▸ Required work
Find every line in the entries that holds the string "field" and report it.

▸ Data provided

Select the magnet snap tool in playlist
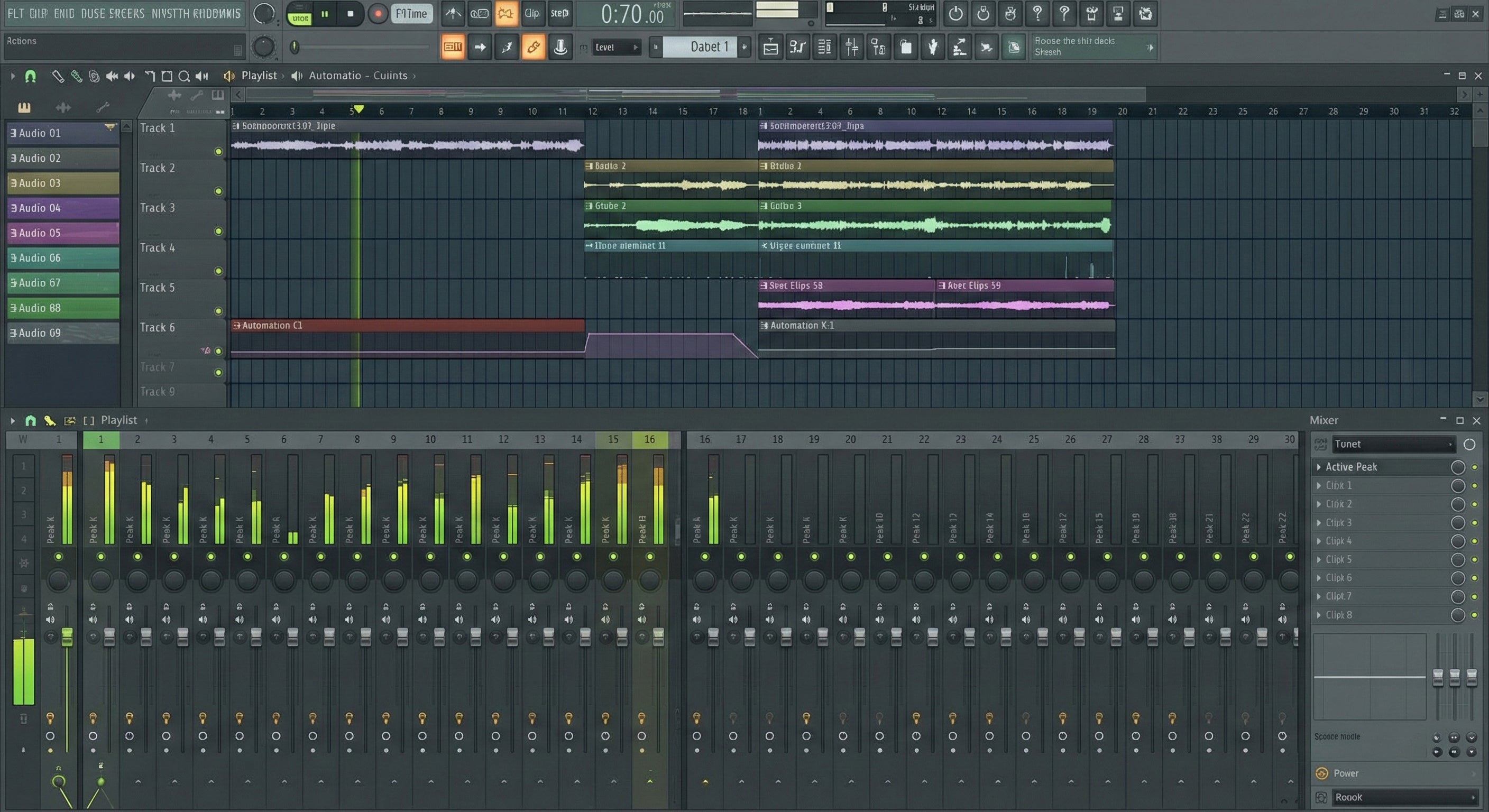The width and height of the screenshot is (1489, 812). pos(30,76)

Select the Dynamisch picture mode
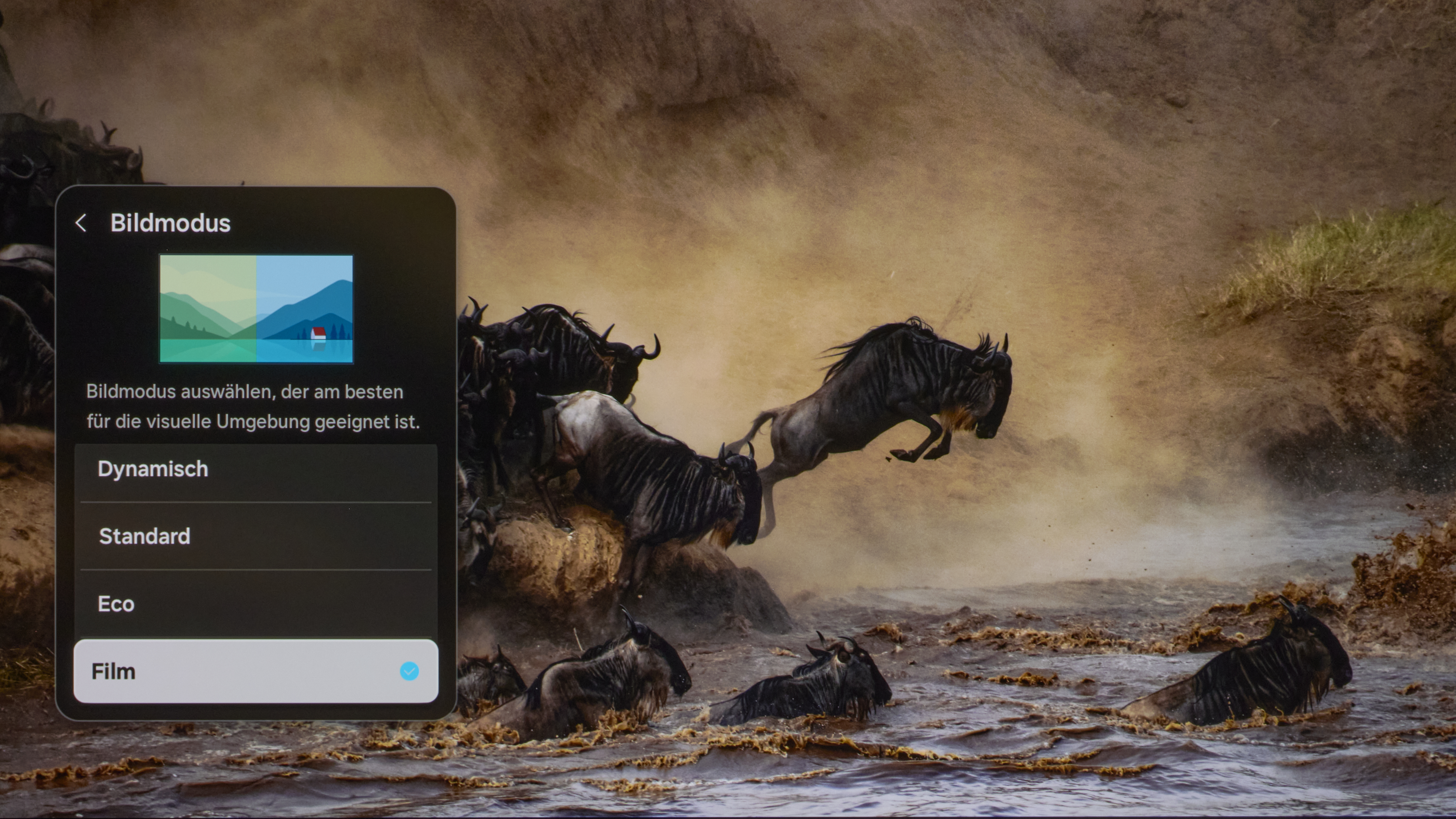(152, 469)
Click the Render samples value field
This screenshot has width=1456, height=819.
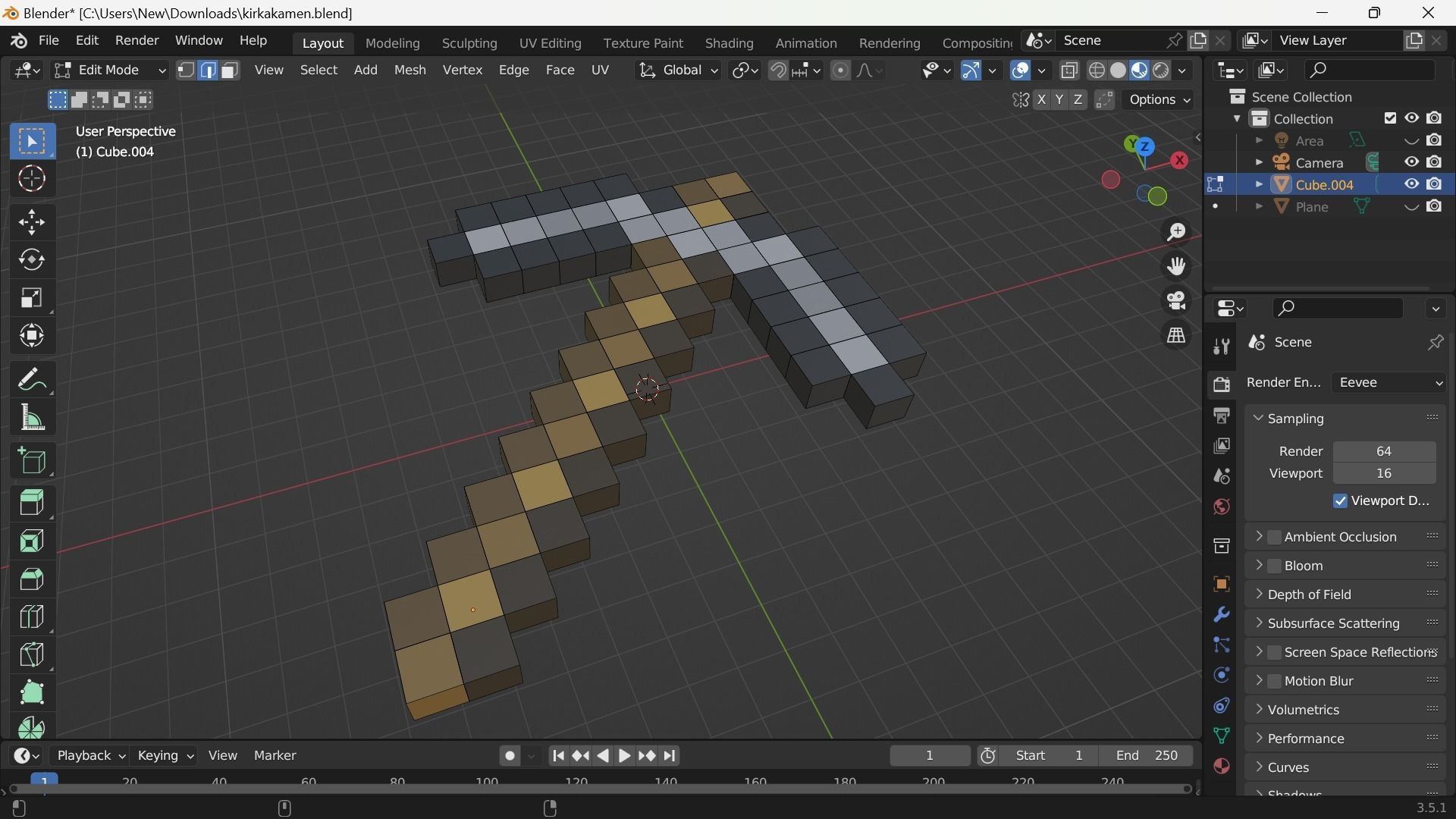coord(1384,451)
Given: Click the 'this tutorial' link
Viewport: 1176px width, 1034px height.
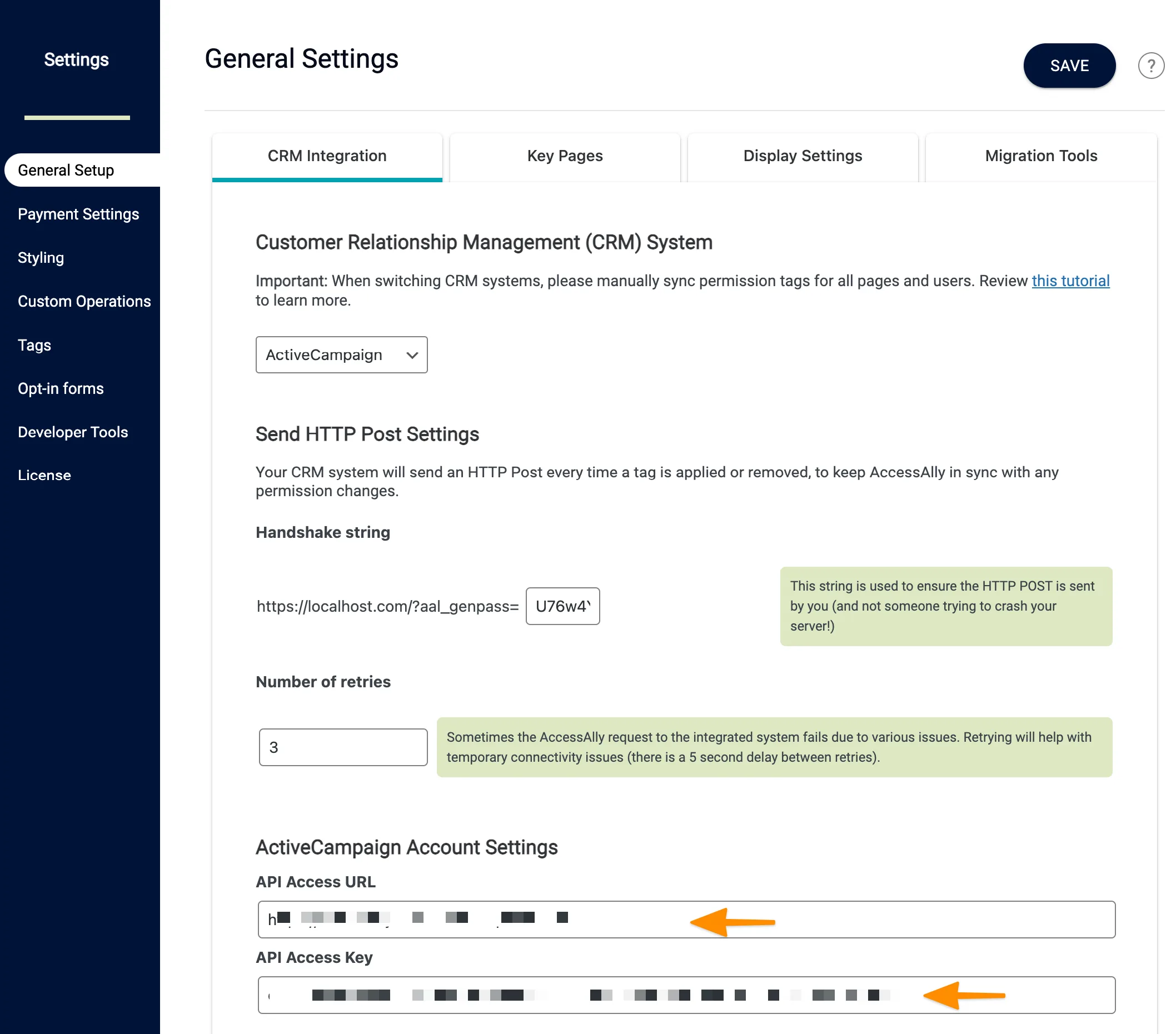Looking at the screenshot, I should [1070, 281].
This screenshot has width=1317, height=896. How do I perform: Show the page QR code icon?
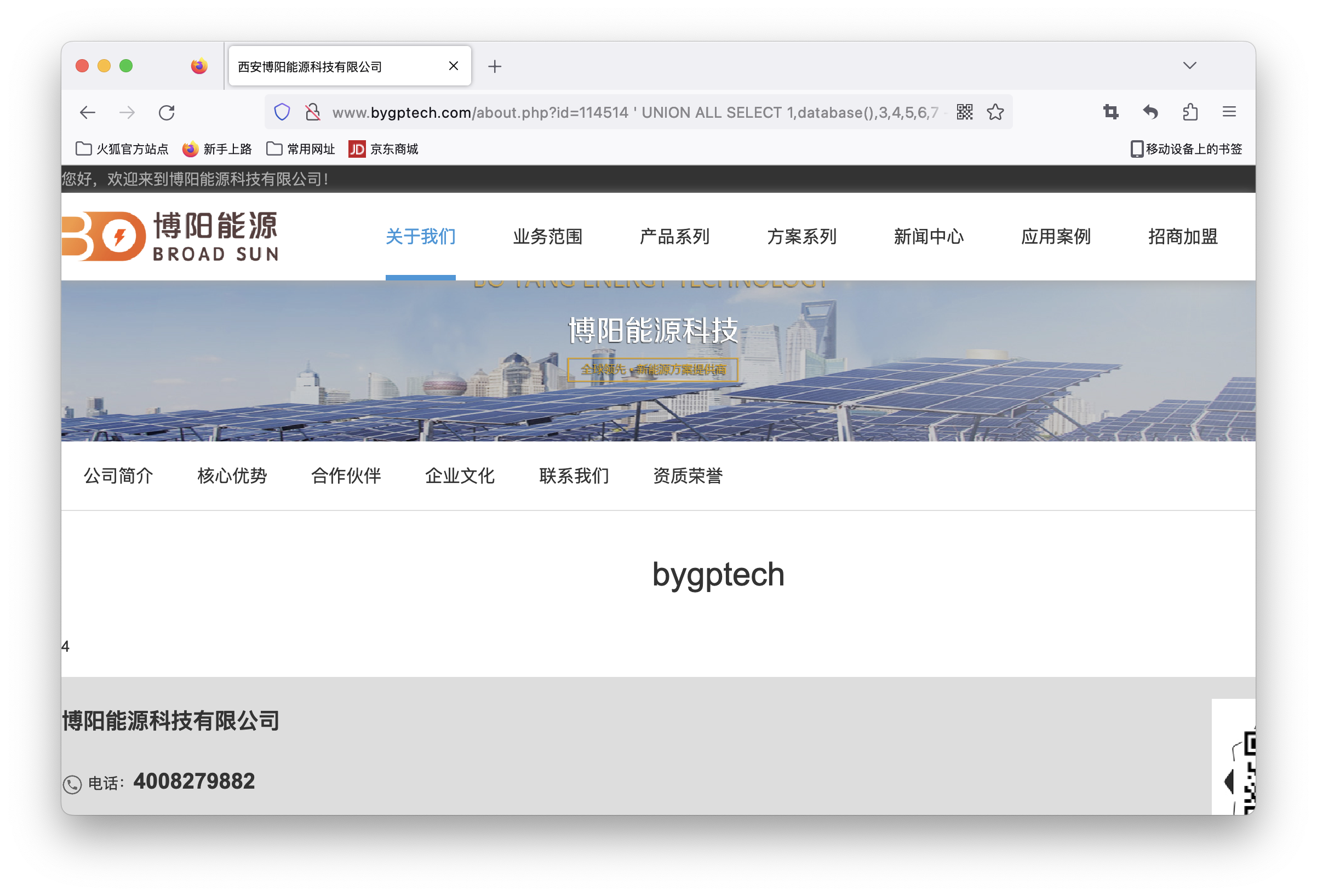click(965, 112)
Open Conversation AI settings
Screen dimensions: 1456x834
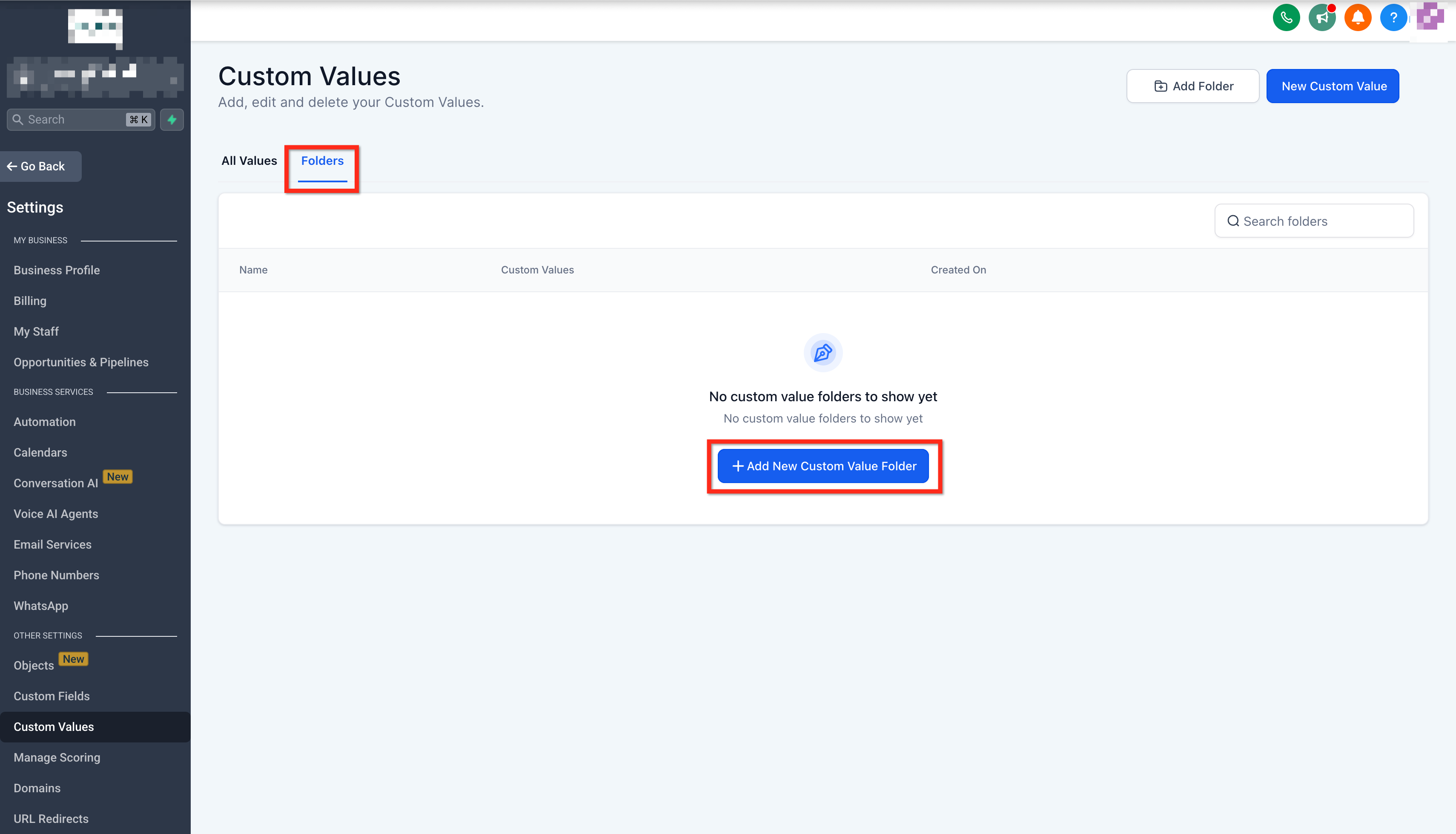(55, 483)
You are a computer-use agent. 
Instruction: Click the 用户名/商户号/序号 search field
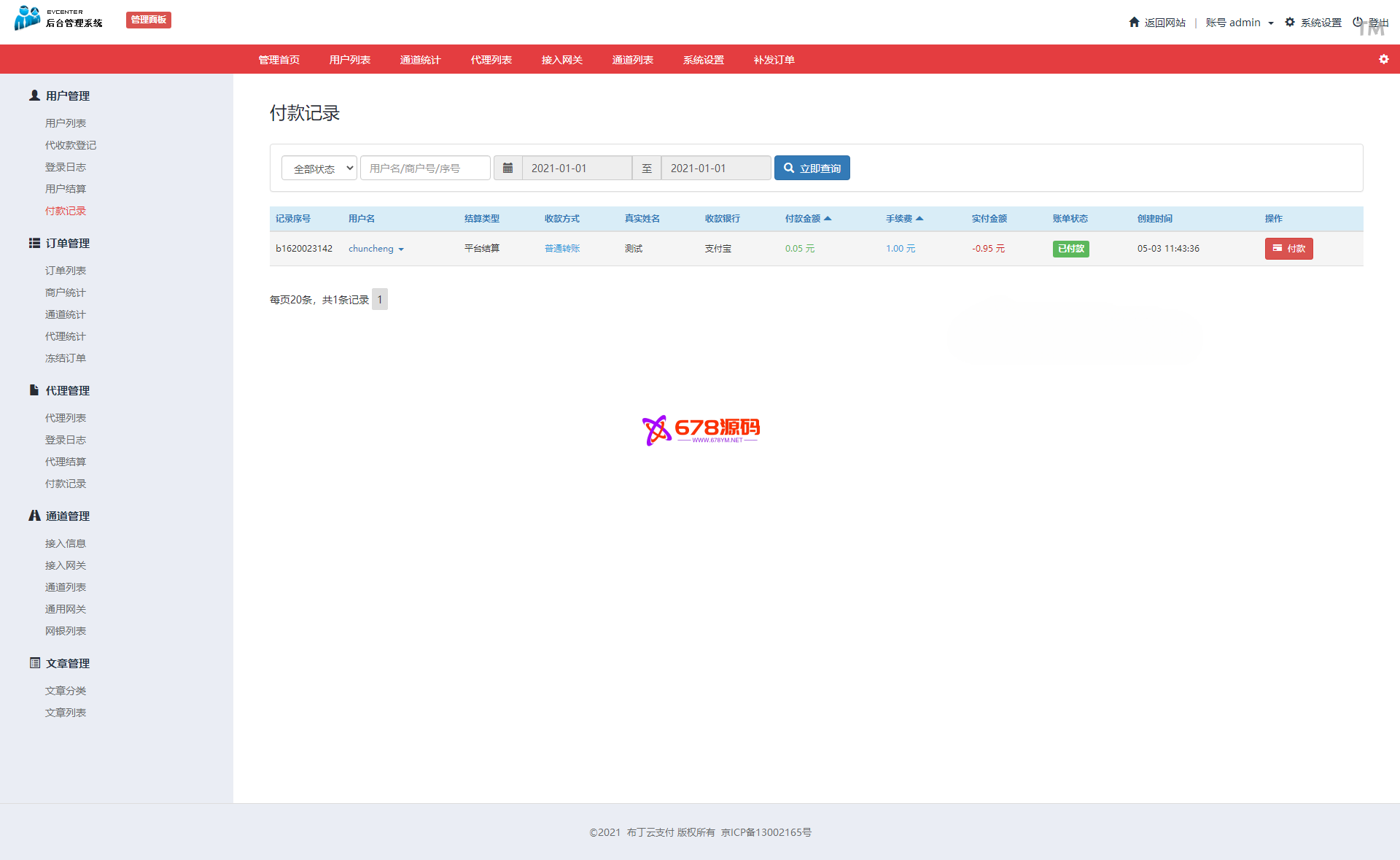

▸ Solution to the problem
Click the Render samples value field
Instruction: Click the 用户名/商户号/序号 search field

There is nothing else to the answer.